Work to be completed:
Pictures are to be dropped, and only the lines from the one containing "Click the location pin icon in breadcrumb" through the end of the data below are to be reproduced as written.

Collected data:
★ ★ ★ ★ ★ ★ ★

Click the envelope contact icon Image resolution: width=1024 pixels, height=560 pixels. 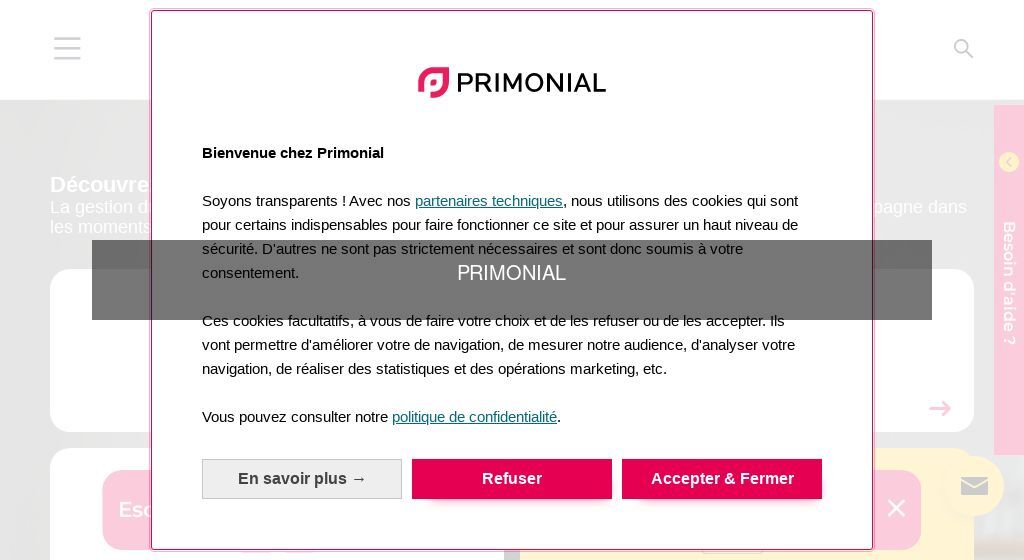(x=974, y=486)
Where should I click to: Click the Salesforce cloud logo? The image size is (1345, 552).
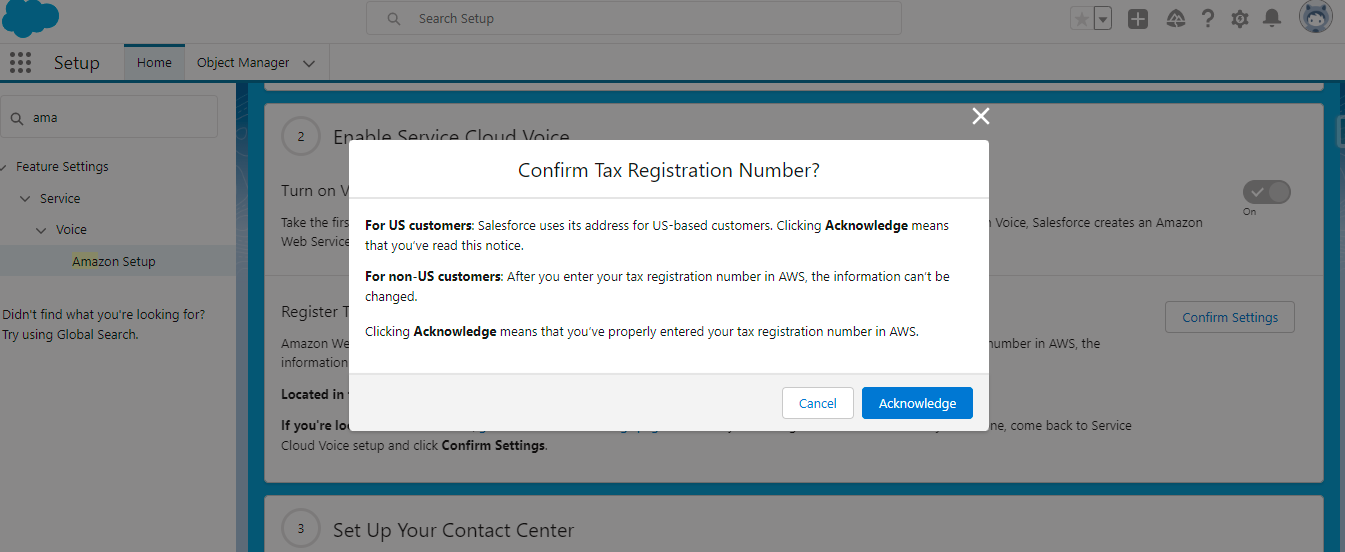(31, 18)

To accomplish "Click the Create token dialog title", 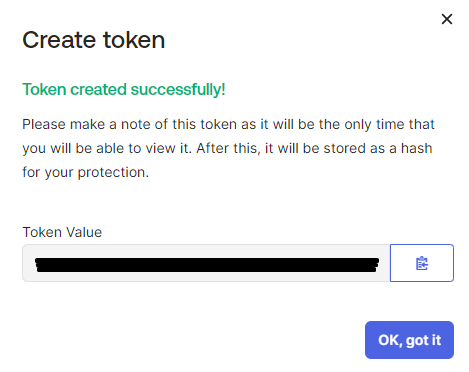I will coord(94,40).
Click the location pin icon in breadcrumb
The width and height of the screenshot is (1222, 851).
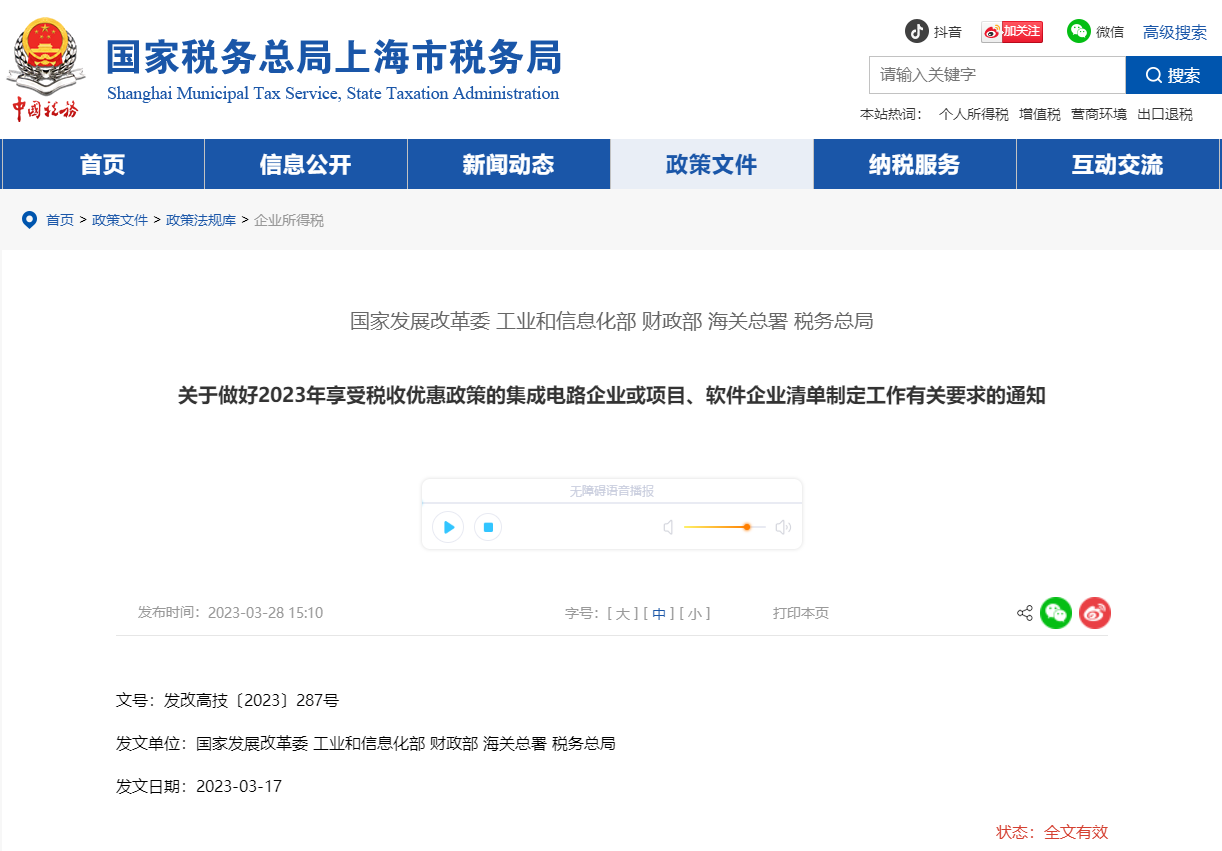click(29, 219)
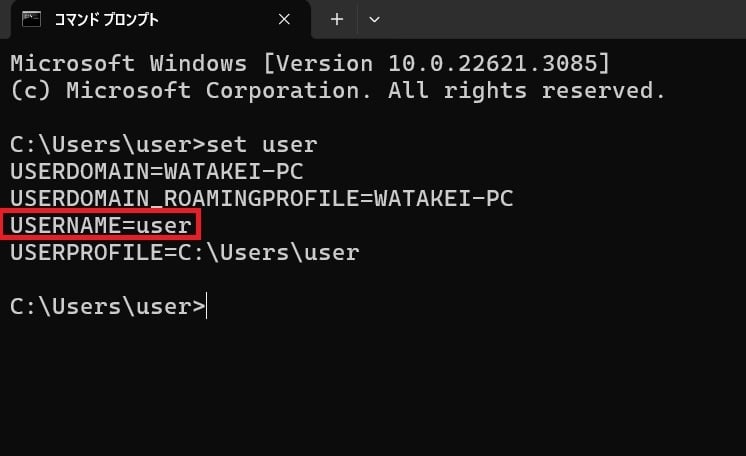Click WATAKEI-PC value on the ROAMINGPROFILE line

click(443, 198)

★ ★ ★ ★ ★ ★ ★

Solution to this task:
Click the location pin icon in breadcrumb
The width and height of the screenshot is (1222, 851).
click(29, 219)
Click WATAKEI-PC value on the ROAMINGPROFILE line

click(443, 198)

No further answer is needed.